- [Work to be completed]: Reproduce the records word for word, from the first line to the line containing "Image resolution: width=1829".

- [Exercise material]:

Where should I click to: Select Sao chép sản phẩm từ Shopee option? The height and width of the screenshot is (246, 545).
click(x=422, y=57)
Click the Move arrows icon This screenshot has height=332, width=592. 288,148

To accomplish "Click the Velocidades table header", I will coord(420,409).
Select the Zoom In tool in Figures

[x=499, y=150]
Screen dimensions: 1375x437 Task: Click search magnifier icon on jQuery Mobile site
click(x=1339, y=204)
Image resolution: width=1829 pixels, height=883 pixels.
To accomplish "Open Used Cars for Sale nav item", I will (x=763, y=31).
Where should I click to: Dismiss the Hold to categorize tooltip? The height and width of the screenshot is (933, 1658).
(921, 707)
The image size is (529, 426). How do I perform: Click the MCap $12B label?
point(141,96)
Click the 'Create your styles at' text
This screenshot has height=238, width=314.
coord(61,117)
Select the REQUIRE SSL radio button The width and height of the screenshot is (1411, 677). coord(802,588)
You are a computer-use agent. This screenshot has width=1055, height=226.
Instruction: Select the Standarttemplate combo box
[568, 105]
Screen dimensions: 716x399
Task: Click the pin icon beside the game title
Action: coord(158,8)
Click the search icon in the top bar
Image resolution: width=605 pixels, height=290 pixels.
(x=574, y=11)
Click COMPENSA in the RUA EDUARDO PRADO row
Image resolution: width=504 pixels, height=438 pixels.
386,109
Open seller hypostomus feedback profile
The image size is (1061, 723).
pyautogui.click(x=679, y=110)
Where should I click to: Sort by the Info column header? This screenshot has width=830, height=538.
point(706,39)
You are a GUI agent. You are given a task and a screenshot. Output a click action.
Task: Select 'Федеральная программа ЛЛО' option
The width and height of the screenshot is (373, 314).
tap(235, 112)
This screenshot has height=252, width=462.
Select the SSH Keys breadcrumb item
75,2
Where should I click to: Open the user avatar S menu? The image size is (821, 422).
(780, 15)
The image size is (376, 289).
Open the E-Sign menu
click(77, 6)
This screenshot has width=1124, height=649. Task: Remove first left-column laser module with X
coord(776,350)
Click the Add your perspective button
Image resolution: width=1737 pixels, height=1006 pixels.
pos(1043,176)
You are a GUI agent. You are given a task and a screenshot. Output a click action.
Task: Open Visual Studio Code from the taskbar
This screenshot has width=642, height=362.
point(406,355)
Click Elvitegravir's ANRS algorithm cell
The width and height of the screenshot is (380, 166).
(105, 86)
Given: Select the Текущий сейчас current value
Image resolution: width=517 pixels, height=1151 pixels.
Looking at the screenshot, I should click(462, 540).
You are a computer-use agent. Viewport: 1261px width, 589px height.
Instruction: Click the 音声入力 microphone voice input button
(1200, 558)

- [Written response]:
Where should I click to: Select Sao chép sản phẩm từ Shopee option? The height and width of the screenshot is (246, 545).
click(x=422, y=57)
Click the Move arrows icon This screenshot has height=332, width=592. 288,148

To accomplish "Click the Velocidades table header", I will coord(420,409).
Select the Zoom In tool in Figures

[x=499, y=150]
Screen dimensions: 1375x437 Task: Click search magnifier icon on jQuery Mobile site
click(x=1339, y=204)
Image resolution: width=1829 pixels, height=883 pixels.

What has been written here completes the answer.